Task details:
Search the records below for the word "click", then return every line where it appears.

Entries provided:
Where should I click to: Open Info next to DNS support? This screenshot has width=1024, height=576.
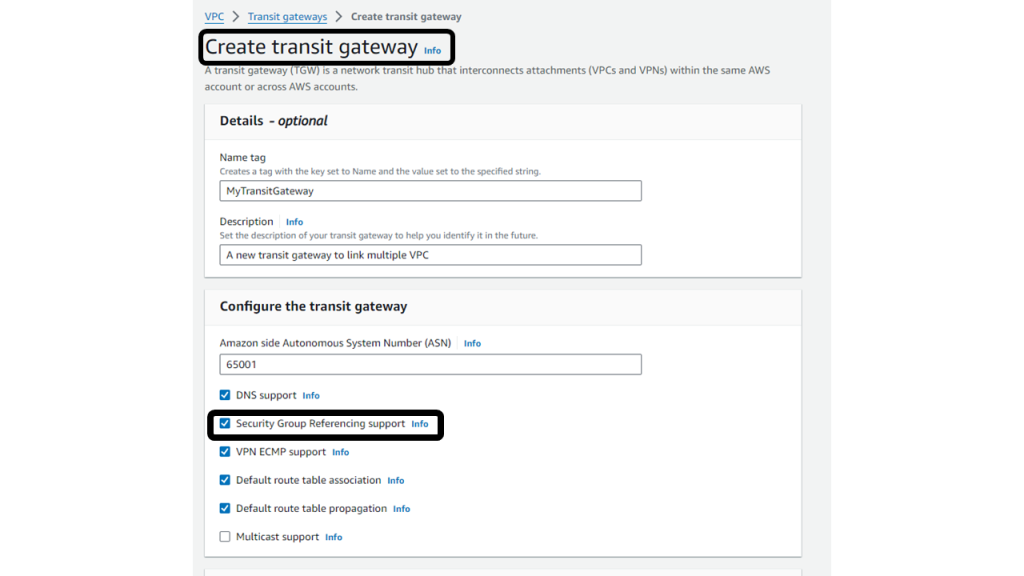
==
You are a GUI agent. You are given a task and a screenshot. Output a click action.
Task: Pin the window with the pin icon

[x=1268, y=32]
==
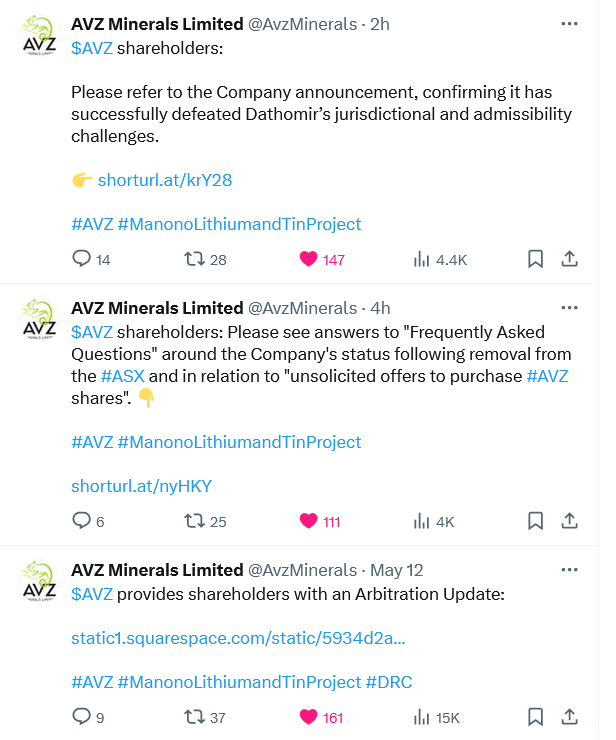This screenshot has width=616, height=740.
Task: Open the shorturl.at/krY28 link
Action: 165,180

Answer:
Where should I click to: Open Info next to DNS support? This screenshot has width=1024, height=576.
You are a GUI agent. You are given a task and a screenshot. Output a click action.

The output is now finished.